### Extracted information
+-------+
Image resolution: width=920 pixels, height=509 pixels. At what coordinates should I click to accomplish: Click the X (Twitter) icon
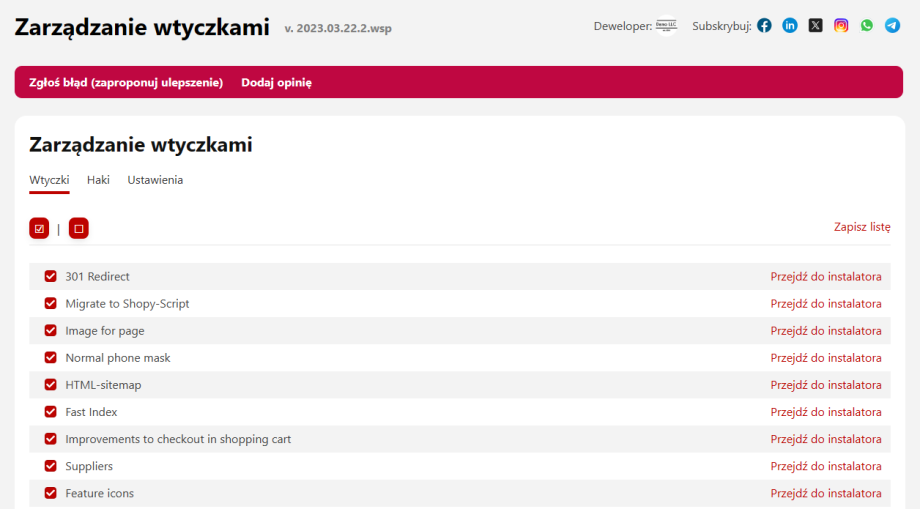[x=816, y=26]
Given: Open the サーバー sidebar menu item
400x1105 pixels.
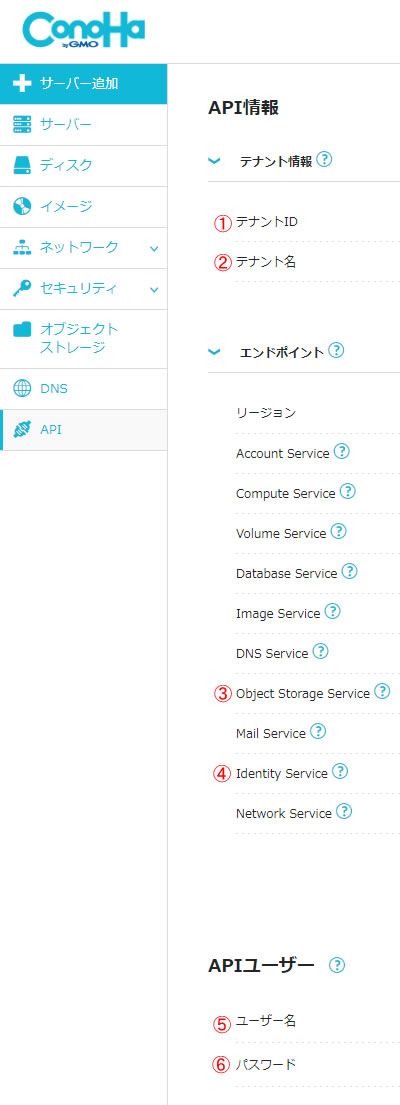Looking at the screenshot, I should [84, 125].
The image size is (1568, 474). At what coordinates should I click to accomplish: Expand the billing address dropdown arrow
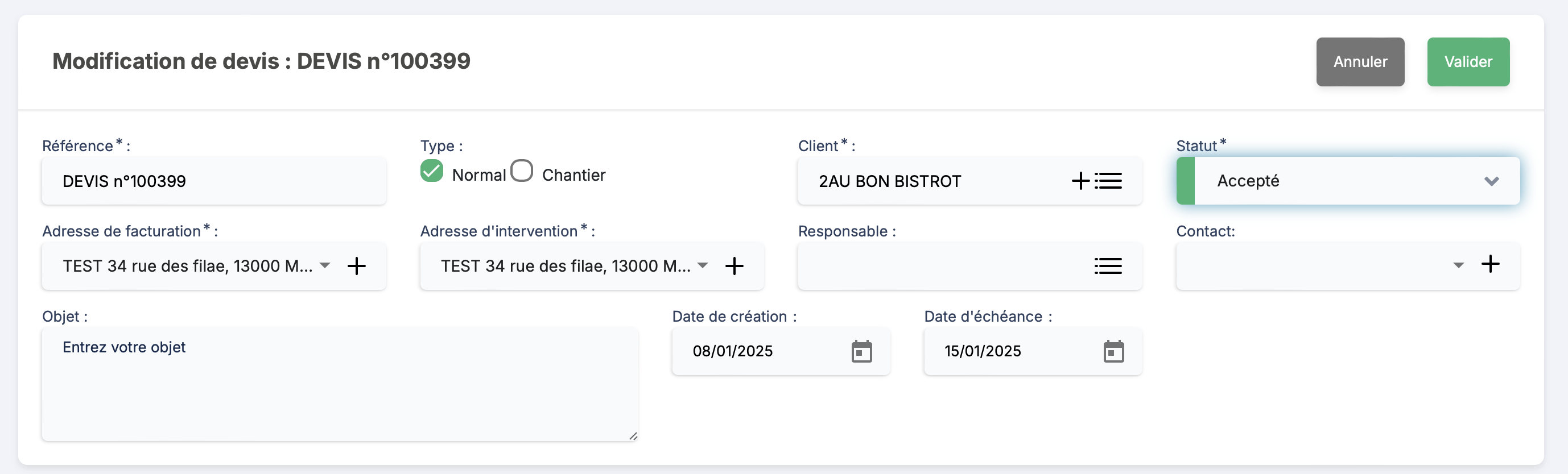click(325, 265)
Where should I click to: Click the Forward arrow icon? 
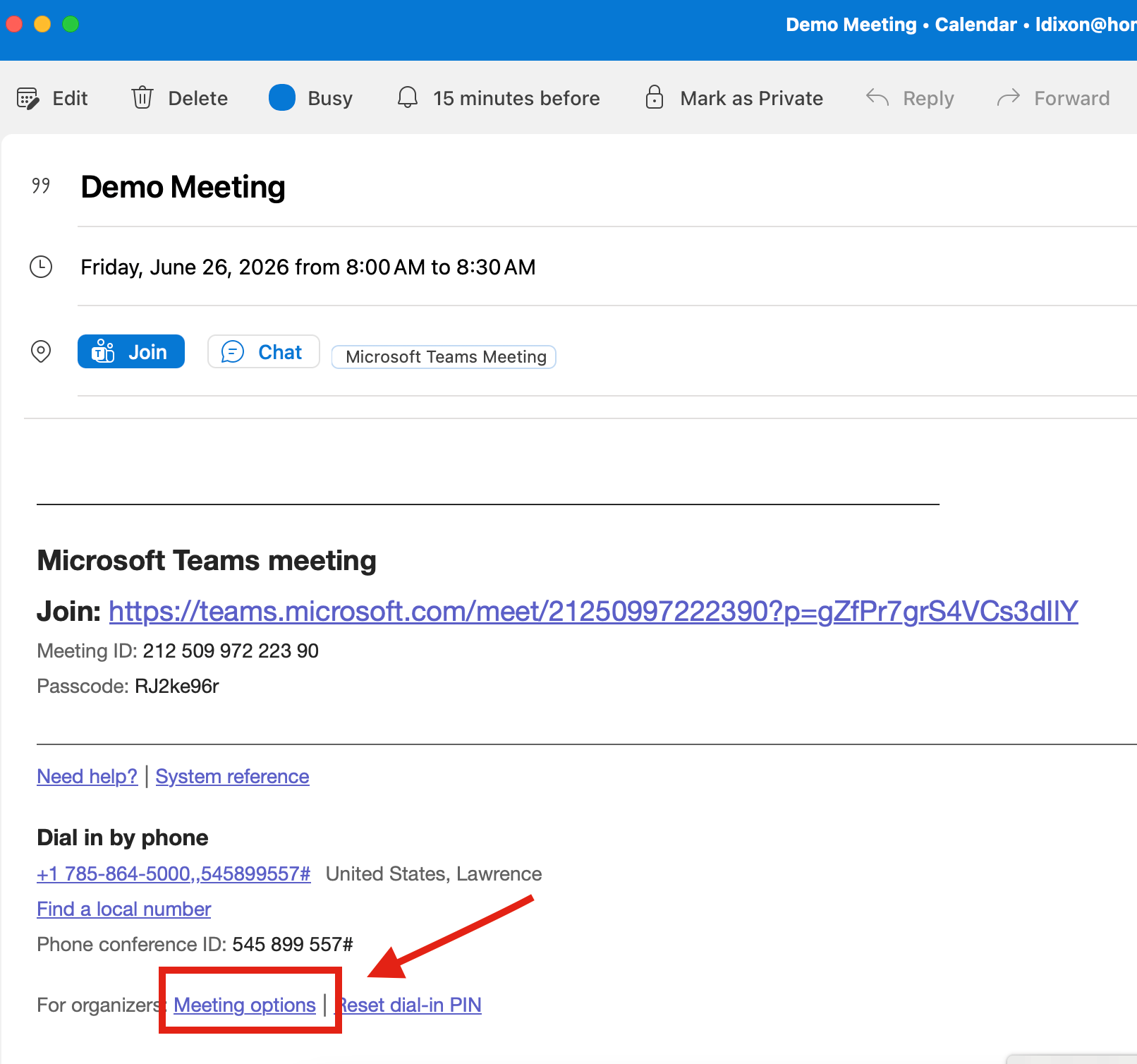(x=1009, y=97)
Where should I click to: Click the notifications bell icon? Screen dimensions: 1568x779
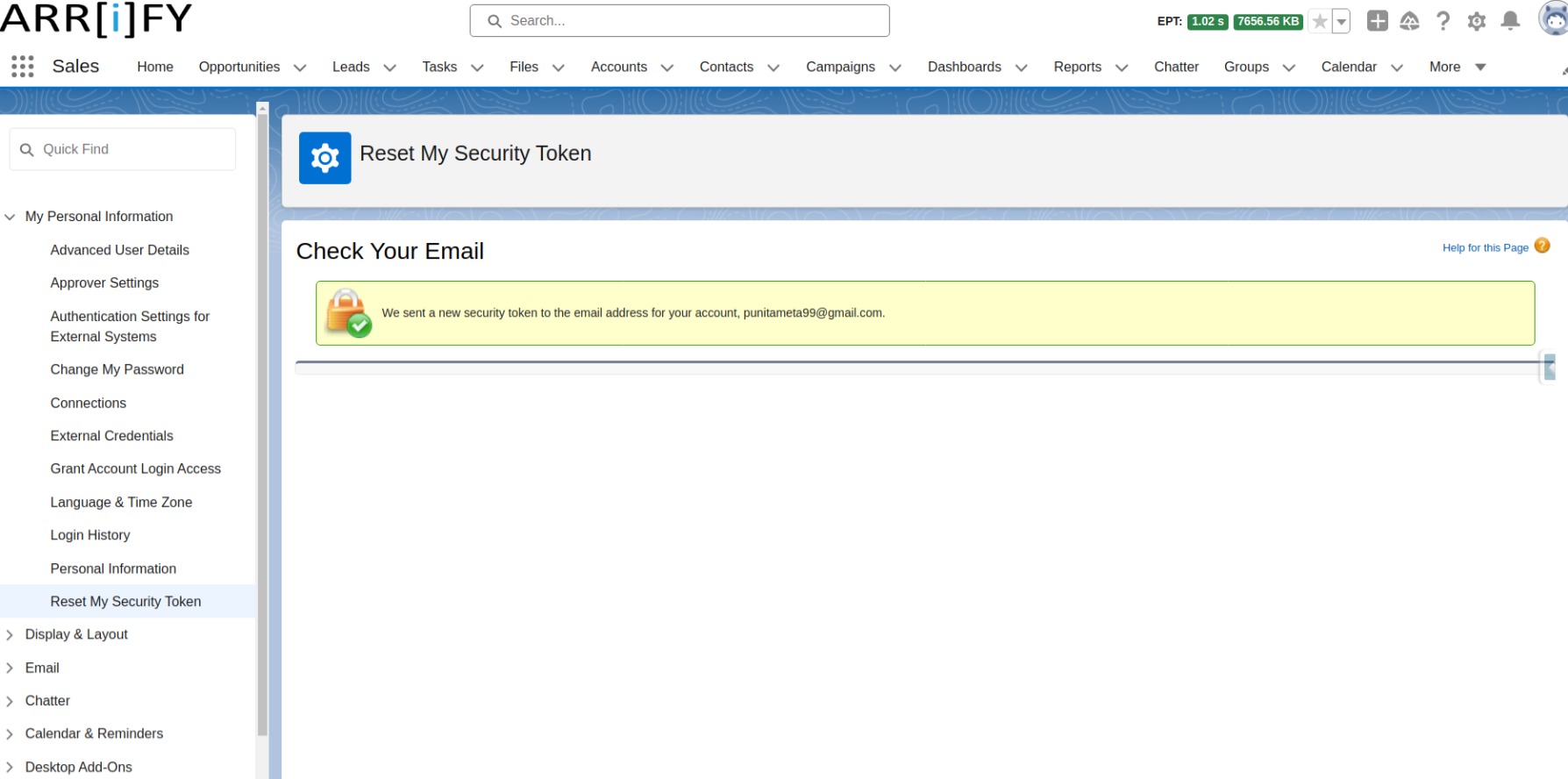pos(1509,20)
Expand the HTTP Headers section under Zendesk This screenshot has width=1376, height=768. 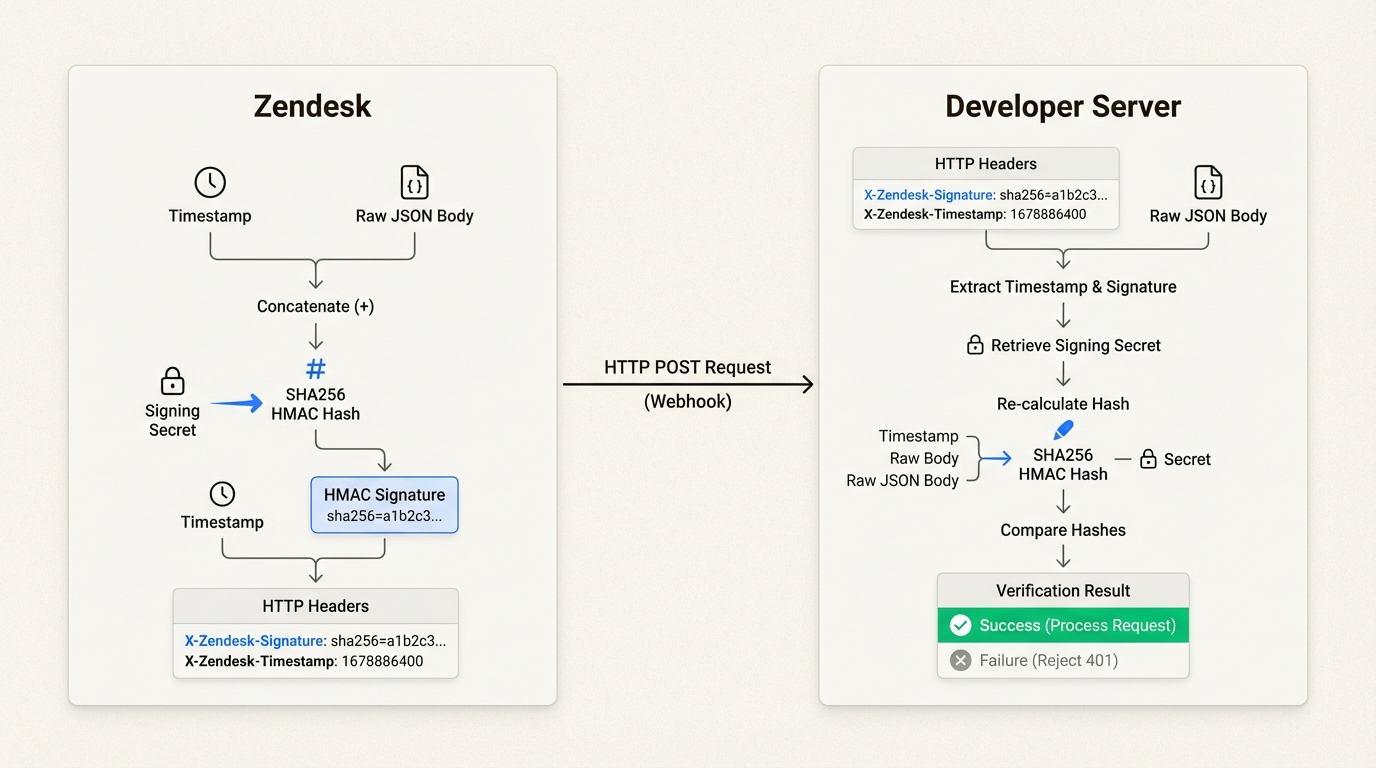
+-------+
### Problem requirements
The expected answer is the full listing above, transcribed exactly and without pictures.

### Answer for this exercise
Image resolution: width=920 pixels, height=509 pixels. At what coordinates should I click to accomplish: Click the X (Twitter) icon
[x=816, y=26]
Given: Open the サーバー sidebar menu item
400x1105 pixels.
Looking at the screenshot, I should [84, 125].
The image size is (1568, 474). At what coordinates should I click to accomplish: Expand the billing address dropdown arrow
click(325, 265)
Where should I click to: Click the Forward arrow icon? 
(x=1009, y=97)
Where should I click to: Click the notifications bell icon? Screen dimensions: 1568x779
pos(1509,20)
Expand the HTTP Headers section under Zendesk This screenshot has width=1376, height=768. 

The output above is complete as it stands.